2. In a bowl of an electric mixer fitted with the paddle attachment; beat the egg yolks and sugar on medium-high speed until doubled in volume and pale yellow, 2 to 3 minutes, scraping down the sides of the bowl as needed. Add the butter in four parts, beating until completely combined after each, 1 to 2 minutes total. With the mixer on low speed, add flour mixture, beating until combined.
3. Turn out the dough onto a lightly floured surface. Divide in half and flatten into disks; wrap each in plastic. Refrigerate at least 30 minutes up to one day.

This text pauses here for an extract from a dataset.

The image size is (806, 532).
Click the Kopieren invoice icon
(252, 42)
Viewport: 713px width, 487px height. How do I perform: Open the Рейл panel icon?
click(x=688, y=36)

4. Preheat the oven to 325 degrees, with racks in the upper and lower thirds. Line two large bakings sheets with parchment paper; set aside. Generously dust a large piece of parchment paper with flour. Place one disk of dough in the center, and roll out to slightly thicker than 1/4 inch. To prevent sticking while rolling, occasionally run a large offset spatula under dough, and add more flour to the top or bottom. Transfer parchment and dough to a baking sheet; chill until firm, about 15 minutes. Repeat with remaining disk; (You can stack sheets of dough in the freezer)
5. Remove one sheet of dough and parchment from the freezer, and transfer to a clean work surface. using a 2.5 inch round cookie cutter, cut out rounds and place about 1.5 inches apart on prepared baking sheets. Gather the scraps; roll out again and cut out more rounds. In a small bowl, whisk together the whole egg and 1 tablespoon water; brush over tops of rounds. Let stand 5 minutes and brush again. Using a paring knife, score each round in a shallow lattice pattern, making sure not to cut all the way through the dough. Repeat with remaining dough.
6. Bake, rotating halfway through, until cookies are amber on top and deeply golden around the edges 18-22 minutes. Transfer parchment and cookies to a wire rack to cool completely. Cookies can be kept in an airtight container at room temperature for up to 4 days.
Pairs Well With
This Friday, I will be embarking on a new journey.... my 30's. I kept telling my husband Robert years ago that for my 30th birthday I will be in France enjoying a culinary vacation. Cooking in a farmhouse in Provence. Enjoying some wine in a chateau in Bordeaux. Unfortunately, that is not going to be the case.
Last year, I began to tell my husband that I wanted a new career. A culinary one. I wanted to become a pastry chef and learn from the masters in Paris. I imagined myself coming home from school, whipping something fresh up in my studio flat, riding my bicycle to the market, becoming fluent in all things french. Eat my baguettes by the Seine, enjoy weekends at the Louvre. All while becoming a world class pastry chef.
While, I still do not know what the future holds for me in terms of a pastry career, until then I will be embracing all things French. Especially the pastries. After all, the french do it best.
In honor of my 30th tomorrow, I decided to make a french cookie called a Breton Biscuit. Breton Biscuits come from Brittany, a region in France that is known for it's amazing butter. These pair very nicely with a nice cappuccino. Enjoy!